How LATAM Airlines uses Grafana Cloud for real-time observability that improves customers' experiences

• 2025-03-07 • 7 min

Travel planning is never easy. There are dates to consider, prices to compare, and seats or rooms to grab before someone else reserves them. A glitchy booking website or app can make it even more complicated.

Nobody wants that, least of all the airline companies and hotels hoping to serve customers.

Five years ago, LATAM, one of the biggest airlines in South America, decided it needed a new way to prevent that type of turbulence for the 75 million+ passengers that rely on its flights every year. The company embarked on a digital transformation to improve its customers’ website experiences by adopting a customer-focused observability tool, real-time monitoring with Grafana Cloud, and SLO-driven operations.

In a recent ObservabilityCON On the Road presentation, Carlos Hernandez, LATAM’s Head of Cloud and SRE, discussed the changes that were made and why SLOs are essential to correctly define and manage reliability goals. He also shared how the changes paid off not only only for customers but also for the airlines’ developers, too.

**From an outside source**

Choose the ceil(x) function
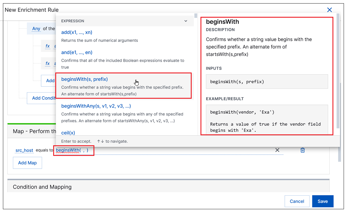 (x=68, y=133)
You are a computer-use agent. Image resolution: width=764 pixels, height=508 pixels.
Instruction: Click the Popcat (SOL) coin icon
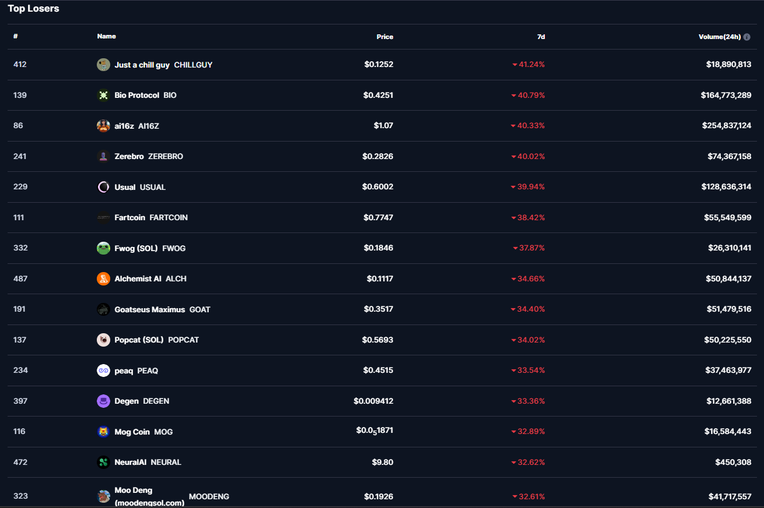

Note: LATAM’s session from ObservabilityCON on the Road is now available to watch on demand. You can check out the full session on YouTube below.

A complex system

LATAM’s e-business group (created when the company combined its commercial business unit and part of its IT organization) began replacing the company’s digital experience around May 2020. After about five months, it rolled out its changes to its first country, Ecuador. At the time, LATAM was using Grafana OSS and a different observability provider, and the backend team was confident in its ability to track the state of their system. However, team members were still receiving messages from people they knew with complaints about the website not working or the app taking too long to load.

Those small failures were big concerns that caused frustrations for all of the internal teams as well as customers. “We realized that our ability to identify problems or issues was really bad — it wasn’t enough,” Hernandez said.

Part of the problem was that LATAM had a complex distributed system with more than 500 different services. In the map below, every colorful box represents a different service, and the purple lines represent different interactions.

A diagram with hundreds of purple lines connecting to boxes of different colors

On average, every time someone would click a button in the UI or follow a link, about 40 different services were also called. “We needed a way to map the different interactions on the UI on the frontend to the service that was causing the error,” Hernandez said.

A helpful tool, but not enough

LATAM introduced Failed Customer Interaction (FCI), a concept that worked for PayPal in 2018 when it had a similar issue.

On LATAM’s home page, there is a search box with options to select a given region, destination, travel date, and number of passengers, plus a search button. The team mapped customer interactions by assigning every button or link a defined action name, such as flightselection.offers-search or itinerary.itinerary-search.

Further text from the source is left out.